I think the difficulty is not so much that they are hard for family members to sell after an elderly person's death - as people have said, the point of them is convenience and support for the elderly person. However I have heard of people who really struggled when a distant family member was in this kind of property but when they later needed more care than sheltered accommodation could provide and the property needed to be sold for the elderly person to move into full time care .

Iwishmynamewassheilah · 20/11/2022 16:00

There's a tendency to buy into them too late. With hindsight I would include my mother in that scenario. She was hail and hearty, we thought, but at 80 years old it was only a matter of time. After barely three years with M&S she became terminally ill very suddenly and died within months. I think we (me) like to believe our parents will live forever.

Flapjackquack · 20/11/2022 17:54

It would be interesting to see a calculation of average loss made vs renting for the average period of ownership. I know everyone will be different but would be interesting to see over an average what is cheaper. Obviously renting also has the added bonus of being able to walk away easily if different care levels are needed.

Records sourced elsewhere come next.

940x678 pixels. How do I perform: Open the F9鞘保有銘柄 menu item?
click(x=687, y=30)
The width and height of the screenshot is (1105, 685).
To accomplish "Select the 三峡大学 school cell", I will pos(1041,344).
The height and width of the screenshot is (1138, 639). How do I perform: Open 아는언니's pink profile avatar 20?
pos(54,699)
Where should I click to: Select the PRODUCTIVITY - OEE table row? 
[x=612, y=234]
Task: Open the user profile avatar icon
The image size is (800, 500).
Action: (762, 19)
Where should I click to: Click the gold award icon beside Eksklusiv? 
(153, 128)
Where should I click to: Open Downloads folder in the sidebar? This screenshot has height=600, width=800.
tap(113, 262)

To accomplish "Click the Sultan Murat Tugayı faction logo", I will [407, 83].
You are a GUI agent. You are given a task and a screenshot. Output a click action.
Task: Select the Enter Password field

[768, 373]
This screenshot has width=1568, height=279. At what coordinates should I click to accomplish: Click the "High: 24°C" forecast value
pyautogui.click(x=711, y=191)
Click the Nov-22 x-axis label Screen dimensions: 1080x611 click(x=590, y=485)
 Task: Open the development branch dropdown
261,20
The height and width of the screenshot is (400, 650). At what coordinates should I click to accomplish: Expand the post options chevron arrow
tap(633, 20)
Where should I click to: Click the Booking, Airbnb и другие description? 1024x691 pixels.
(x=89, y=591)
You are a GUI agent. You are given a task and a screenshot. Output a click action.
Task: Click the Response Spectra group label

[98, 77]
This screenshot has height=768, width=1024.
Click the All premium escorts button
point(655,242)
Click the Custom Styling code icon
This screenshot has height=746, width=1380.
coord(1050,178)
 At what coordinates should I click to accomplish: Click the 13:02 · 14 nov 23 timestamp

Keeperbee · 20/11/2022 18:29

My MIL recently moved to an 'independent living' over 60s complex, she's in her mid 80s. My DH is her only child and she lived 4.5 hours drive away from us. She was getting increasingly frail and unable to manage comfortably. We live in a big expensive city and the proceeds of her house just about covered the 2 bed apartment close to us, although there were shared ownership options available if needed. The complex is a joint venture between a local housing charity and a HA, and residents included a mix of private owners, social tenants and shared ownership (all over 60s).
My only regret is that it didn't happen sooner. We can pop in most days, help out with chores she can't manage, make sure she's eating properly etc. Most importantly she gets to spend lots of time with her grandchildren and her son. The flat itself is modern, bright, warm, low maintenance and safe. The service charge is high (£300pm), but she's saving lots on heating bills and maintenance costs compared to her old house. She's made lots of friends and has a great social life. Although I think she sometimes misses her old house, she often tells me that's she's very happy now. There's no way she could have afforded to move closer to us if this option had not been available to her. And although she may end up in care I feel that this set up is optimal for her current needs, and even if it's just for a few years, it's been a great decision. Whatever happens when she dies, we will know that she was comfortable and happy. I have no Idea how easy it will be to sell when the time comes, there's not that many of this type of development around us to compare to. Personally I don't mind if it is sold for less than she paid for it, the improvement in her quality of life is well worth it.

IneedanewTV · 20/11/2022 23:17

My friend has been trying to sell her mother’s retirement flat for about 3 years. It’s gone down in value and there are five other flats in the building that are not selling. Biggest rip off ever.

Enko · 21/11/2022 00:16

I work for one of these style of developments not m&s but one of their rivals.

The biggest issue I habe as a development manager (I believe m&s call them house manager) is people have not read their lease through and do not get what they are responsible for. I spend many hours showing my residents the lease and where it says they are responsible for the windows but not the frames for example.

I wish I had known about them to encourage mil to move into one. I think she would have thrived and her last years where she was less mobile woild have still had people close.

Service charge covers a lot.of things people do not consider. Like insurance for the building asbestos reports. And yearly.fire inspections. I work part time as a manager 3 days a week. It is often an enjoyable working day but can also be frustrating when they are stuck in their way. Like how dare I turn the table cloth that way we ALWAYS have it the other way.

It's sad when one of our residents die and joyful when we get new ones move in. Covid really blocked the sales for us and when I started working 15 months ago we had 5 empty flats. We went to 6 and now have 3. 1 sold subject to contract. So we are seeing movement. In the sales.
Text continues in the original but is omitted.